Le syndicat des distributeurs de produits bio a annoncé, le 10 octobre, son retrait de l'Agence Bio, un organisme soutenu par l'État pour promouvoir l'agriculture biologique. Selon ces distributeurs, l'agence est actuellement en danger en raison de coupes budgétaires importantes dictées par le gouvernement.
Christelle Le Hir, présidente de Synadis Bio et directrice générale de La Vie Claire, a déclaré à l'AFP : "Nous croyons sincèrement que le démantèlement de l'Agence Bio est sur les rails." Cela fait suite aux coupes annoncées pour 2025 et 2026.
Cette décision envoie un message fort à la ministre de l'Agriculture, Annie Genevard, visant à "préserver l'Agence Bio", qui pourrait voir ses responsabilités éclatées entre plusieurs autres organismes comme FranceAgriMer et l'Institut national de l'origine et de la qualité (Inao).
Menaces de disparition pour l'Agence Bio
Chargée de promouvoir les produits bio à travers des campagnes de communication, l'Agence Bio fournit également des données essentielles sur le secteur, tout en gérant un fonds important destiné à soutenir divers projets agricoles.
Synadis Bio inclut des enseignes notables telles que Biocoop, Naturalia et Accord Bio, représentant en tout plus de 2 000 magasins et un chiffre d'affaires d'environ 3 milliards d'euros par an, ce qui constitue 40 à 50 % du marché bio en France, générant 15 000 emplois.
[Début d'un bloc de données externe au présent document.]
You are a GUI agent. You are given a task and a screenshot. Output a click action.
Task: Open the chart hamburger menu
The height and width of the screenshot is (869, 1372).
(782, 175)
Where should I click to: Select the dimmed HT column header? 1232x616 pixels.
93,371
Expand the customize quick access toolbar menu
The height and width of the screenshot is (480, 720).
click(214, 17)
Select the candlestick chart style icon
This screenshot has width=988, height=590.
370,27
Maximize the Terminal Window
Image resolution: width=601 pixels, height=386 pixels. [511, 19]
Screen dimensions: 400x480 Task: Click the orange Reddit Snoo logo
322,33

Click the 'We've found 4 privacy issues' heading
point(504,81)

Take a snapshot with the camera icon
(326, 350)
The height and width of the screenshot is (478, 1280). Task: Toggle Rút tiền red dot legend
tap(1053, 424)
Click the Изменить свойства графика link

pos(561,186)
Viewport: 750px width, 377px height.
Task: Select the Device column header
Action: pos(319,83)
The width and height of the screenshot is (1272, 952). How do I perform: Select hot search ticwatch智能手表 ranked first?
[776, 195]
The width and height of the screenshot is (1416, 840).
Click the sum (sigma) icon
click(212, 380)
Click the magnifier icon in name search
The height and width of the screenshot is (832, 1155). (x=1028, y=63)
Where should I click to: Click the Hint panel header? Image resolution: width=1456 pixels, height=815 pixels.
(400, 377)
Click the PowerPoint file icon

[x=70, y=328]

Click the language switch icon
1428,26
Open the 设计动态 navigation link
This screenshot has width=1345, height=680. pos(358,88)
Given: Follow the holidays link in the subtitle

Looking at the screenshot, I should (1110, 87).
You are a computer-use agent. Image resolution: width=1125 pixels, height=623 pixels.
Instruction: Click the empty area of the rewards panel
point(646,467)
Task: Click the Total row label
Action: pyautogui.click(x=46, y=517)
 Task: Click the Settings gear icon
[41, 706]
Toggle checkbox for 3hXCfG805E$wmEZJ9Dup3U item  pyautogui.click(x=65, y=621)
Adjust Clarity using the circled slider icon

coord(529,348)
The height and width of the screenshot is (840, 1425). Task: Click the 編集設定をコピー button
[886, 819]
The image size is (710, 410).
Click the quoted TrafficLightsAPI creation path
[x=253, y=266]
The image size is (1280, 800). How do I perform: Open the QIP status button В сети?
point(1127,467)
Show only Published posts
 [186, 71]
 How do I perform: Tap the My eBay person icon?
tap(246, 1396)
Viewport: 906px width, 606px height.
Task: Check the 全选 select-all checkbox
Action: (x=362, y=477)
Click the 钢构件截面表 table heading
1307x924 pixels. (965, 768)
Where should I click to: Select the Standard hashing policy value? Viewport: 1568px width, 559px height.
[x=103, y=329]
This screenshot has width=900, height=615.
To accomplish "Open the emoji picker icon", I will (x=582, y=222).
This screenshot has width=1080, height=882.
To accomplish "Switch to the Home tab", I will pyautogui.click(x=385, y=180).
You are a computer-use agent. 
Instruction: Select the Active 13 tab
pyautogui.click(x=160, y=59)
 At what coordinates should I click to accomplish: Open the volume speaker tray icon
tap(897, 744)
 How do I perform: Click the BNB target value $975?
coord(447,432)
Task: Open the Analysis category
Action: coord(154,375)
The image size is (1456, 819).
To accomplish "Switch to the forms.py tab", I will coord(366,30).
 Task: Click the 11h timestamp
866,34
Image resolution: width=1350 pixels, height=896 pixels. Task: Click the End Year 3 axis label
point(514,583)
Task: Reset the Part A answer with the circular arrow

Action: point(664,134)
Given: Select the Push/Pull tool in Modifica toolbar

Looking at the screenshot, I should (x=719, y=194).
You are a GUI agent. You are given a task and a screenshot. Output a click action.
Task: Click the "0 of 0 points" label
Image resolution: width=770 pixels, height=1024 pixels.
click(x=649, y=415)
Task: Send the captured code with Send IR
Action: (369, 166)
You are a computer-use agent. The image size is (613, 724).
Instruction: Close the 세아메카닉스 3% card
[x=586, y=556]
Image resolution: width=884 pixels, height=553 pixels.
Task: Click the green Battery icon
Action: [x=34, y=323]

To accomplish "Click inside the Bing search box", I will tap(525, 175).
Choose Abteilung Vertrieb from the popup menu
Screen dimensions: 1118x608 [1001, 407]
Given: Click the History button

Bien que les membres de Synadis Bio aient été intégrés au conseil d'administration de l'Agence Bio, ils s'inquiètent de l'avenir de cette institution qui fait face à des appels à la réduction de budget.
Depuis un an, l'Agence fait l'objet de menaces concernant sa survie, tant dans le cadre du budget 2025 que par le biais de divers rapports parlementaires sur les économies à réaliser au sein des agences gouvernementales.
Réactions et préoccupations sur l'avenir
Christelle Le Hir a exprimé son indignation : "Bien que l'agence ait survécu jusqu'à présent, tous ses moyens ont été drastiquement réduits. Il est urgent d'appuyer l'agriculture biologique." Elle a également évoqué un changement imminent de direction à l'agence.
Le secteur bio, qui a souffert des effets de l'inflation, semble enfin montrer des signes de reprise. However, des préoccupations subsistent, car les surfaces de culture bio ont diminué en France durant les années 2023 et 2024, s'opposant aux ambitions affichées par la législation.
Les distributeurs, qui obtiennent 85 % de leurs produits de sources françaises, craignent de devoir se tourner vers l'importation si la production nationale continue de diminuer, notamment pour des denrées déjà sous tension, comme les œufs, le beurre ou la viande.